§ **Exercise aim**
The answer must be every line below that holds the word "thumbnail".

§ **Input for this task**

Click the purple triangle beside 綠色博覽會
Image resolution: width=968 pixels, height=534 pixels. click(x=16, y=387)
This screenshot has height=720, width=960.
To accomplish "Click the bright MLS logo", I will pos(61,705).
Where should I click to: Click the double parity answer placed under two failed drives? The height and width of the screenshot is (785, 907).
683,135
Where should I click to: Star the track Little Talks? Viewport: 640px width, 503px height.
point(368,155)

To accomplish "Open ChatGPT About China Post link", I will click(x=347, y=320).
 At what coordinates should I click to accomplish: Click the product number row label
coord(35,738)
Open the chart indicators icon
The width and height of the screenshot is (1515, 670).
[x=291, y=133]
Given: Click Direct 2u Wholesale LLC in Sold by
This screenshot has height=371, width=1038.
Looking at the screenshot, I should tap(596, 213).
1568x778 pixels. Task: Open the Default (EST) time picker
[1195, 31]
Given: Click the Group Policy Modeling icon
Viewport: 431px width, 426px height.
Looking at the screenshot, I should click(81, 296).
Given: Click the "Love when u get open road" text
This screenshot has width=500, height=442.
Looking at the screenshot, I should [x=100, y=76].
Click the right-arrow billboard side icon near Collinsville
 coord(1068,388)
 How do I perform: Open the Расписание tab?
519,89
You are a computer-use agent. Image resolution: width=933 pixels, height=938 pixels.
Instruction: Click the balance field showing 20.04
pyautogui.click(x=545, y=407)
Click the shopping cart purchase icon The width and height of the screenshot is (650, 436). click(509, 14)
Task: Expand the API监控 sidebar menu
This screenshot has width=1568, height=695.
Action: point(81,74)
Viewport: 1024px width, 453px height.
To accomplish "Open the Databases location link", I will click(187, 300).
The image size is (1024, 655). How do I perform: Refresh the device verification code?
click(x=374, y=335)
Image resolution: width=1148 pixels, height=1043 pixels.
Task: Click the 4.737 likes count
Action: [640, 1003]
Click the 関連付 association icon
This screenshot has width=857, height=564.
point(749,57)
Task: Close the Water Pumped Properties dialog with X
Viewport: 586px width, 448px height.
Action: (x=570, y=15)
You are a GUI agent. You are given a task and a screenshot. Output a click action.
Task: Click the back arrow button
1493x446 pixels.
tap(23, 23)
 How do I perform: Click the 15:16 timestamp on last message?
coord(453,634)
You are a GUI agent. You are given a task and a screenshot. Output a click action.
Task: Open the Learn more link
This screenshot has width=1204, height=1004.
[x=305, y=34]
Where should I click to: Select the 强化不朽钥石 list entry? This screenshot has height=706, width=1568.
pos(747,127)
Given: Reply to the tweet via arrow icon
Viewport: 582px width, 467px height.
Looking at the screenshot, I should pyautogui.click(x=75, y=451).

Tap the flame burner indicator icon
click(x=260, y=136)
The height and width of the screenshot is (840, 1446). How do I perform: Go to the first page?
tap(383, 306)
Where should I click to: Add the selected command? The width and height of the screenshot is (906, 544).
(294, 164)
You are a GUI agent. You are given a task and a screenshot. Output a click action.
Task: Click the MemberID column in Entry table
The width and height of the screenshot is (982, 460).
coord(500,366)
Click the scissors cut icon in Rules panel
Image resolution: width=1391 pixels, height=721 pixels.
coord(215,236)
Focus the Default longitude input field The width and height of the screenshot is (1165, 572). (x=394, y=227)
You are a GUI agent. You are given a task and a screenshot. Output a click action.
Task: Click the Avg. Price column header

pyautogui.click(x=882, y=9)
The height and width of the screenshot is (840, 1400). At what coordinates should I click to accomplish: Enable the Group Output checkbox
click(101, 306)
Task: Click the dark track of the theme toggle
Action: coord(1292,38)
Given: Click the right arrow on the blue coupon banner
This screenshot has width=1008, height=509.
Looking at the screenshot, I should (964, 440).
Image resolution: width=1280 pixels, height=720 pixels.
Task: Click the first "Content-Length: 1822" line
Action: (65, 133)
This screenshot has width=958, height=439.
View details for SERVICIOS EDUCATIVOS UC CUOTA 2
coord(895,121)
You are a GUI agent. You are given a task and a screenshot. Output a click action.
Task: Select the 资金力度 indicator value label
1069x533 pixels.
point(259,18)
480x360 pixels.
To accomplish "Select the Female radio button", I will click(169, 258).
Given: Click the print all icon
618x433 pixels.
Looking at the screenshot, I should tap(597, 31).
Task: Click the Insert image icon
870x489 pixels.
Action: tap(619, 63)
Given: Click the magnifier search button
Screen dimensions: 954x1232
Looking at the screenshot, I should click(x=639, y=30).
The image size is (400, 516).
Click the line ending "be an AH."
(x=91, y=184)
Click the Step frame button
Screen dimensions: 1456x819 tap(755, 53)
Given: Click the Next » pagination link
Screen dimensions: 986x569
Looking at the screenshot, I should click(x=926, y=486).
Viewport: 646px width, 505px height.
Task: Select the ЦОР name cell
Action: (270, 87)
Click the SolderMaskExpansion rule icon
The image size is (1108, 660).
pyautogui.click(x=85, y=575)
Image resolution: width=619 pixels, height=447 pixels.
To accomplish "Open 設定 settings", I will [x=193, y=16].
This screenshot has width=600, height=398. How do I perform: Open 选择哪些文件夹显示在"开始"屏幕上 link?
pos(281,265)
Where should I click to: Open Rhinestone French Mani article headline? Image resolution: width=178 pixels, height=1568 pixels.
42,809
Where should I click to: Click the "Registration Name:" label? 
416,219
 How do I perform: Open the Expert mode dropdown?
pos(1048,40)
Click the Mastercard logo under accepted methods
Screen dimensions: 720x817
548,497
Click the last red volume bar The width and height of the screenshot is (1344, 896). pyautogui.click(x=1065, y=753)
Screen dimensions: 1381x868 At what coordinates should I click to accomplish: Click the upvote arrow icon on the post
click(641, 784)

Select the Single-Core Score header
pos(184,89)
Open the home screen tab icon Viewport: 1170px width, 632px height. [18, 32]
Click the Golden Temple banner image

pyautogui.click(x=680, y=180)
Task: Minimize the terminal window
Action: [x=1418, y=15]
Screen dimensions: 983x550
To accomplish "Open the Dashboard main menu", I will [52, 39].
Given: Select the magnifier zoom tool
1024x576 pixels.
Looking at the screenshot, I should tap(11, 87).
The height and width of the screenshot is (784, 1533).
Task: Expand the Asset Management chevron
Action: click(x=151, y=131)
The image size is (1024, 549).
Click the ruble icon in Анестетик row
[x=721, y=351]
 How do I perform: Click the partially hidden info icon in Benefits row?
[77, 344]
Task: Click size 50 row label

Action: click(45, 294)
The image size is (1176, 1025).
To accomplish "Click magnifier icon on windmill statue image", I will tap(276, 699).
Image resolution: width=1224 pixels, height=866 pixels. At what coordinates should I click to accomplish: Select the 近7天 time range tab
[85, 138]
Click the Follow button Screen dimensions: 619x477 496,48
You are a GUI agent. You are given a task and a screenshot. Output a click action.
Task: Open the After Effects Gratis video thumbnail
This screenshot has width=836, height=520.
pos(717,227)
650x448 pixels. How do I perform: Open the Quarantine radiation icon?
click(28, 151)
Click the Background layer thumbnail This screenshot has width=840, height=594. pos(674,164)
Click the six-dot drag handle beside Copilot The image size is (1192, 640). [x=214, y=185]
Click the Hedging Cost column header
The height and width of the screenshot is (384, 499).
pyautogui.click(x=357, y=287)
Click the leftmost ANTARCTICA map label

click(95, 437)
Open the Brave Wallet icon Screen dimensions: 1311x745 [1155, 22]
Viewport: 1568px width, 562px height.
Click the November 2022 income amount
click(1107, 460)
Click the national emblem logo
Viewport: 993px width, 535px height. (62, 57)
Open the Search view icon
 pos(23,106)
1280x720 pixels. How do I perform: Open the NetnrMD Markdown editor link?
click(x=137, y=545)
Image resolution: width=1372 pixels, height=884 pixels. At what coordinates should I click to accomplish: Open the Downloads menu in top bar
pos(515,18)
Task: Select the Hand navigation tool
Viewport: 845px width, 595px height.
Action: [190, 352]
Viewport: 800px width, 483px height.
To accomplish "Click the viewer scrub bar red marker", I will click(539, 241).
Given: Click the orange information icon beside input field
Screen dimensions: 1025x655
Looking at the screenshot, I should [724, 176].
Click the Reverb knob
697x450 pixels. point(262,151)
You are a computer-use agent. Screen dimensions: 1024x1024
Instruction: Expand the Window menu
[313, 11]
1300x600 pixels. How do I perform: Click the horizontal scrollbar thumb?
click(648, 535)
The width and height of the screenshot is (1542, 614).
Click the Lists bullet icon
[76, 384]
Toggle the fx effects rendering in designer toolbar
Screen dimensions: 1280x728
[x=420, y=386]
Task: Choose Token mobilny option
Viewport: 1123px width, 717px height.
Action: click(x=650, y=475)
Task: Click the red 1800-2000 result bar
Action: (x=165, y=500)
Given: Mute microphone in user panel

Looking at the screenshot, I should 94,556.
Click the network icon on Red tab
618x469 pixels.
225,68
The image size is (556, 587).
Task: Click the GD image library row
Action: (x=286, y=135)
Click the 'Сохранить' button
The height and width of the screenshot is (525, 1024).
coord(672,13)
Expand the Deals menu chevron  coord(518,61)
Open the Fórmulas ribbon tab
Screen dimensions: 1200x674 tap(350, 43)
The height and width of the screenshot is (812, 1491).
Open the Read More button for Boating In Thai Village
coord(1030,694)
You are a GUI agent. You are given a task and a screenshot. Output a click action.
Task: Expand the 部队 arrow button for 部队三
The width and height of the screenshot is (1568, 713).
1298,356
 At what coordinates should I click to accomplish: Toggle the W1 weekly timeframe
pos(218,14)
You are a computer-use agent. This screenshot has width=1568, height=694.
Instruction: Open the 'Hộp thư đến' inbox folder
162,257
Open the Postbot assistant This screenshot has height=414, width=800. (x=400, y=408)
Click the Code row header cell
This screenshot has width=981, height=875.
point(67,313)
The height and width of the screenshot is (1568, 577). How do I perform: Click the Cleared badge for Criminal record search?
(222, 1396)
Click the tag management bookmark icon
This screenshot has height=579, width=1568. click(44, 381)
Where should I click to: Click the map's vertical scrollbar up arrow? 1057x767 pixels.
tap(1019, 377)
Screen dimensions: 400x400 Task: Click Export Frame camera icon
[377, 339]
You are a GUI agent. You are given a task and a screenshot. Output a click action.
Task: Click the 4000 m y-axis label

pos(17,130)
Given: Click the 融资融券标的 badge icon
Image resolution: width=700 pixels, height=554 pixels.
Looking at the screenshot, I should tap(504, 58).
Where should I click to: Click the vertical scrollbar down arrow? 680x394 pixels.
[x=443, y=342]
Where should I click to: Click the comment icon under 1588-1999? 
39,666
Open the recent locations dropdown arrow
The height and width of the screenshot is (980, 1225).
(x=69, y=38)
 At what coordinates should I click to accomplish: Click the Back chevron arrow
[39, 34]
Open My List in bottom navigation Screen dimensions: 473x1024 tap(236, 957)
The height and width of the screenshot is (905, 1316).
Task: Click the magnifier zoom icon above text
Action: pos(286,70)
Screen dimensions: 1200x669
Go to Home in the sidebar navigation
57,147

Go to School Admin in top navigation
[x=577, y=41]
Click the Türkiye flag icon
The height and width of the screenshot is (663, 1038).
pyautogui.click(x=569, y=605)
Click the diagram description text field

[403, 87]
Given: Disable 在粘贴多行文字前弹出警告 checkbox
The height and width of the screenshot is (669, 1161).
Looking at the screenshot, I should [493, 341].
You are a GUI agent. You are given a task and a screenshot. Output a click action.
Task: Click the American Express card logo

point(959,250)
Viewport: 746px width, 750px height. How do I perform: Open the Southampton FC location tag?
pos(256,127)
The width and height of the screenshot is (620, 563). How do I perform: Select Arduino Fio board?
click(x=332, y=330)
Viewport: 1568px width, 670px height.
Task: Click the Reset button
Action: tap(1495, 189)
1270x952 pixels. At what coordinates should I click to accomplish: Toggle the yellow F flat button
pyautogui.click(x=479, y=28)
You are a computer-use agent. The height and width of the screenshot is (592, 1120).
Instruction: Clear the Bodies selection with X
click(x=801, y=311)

§ **Solved exercise**
Task: Open the After Effects Gratis video thumbnail
Click the Background layer thumbnail This screenshot has width=840, height=594. pos(674,164)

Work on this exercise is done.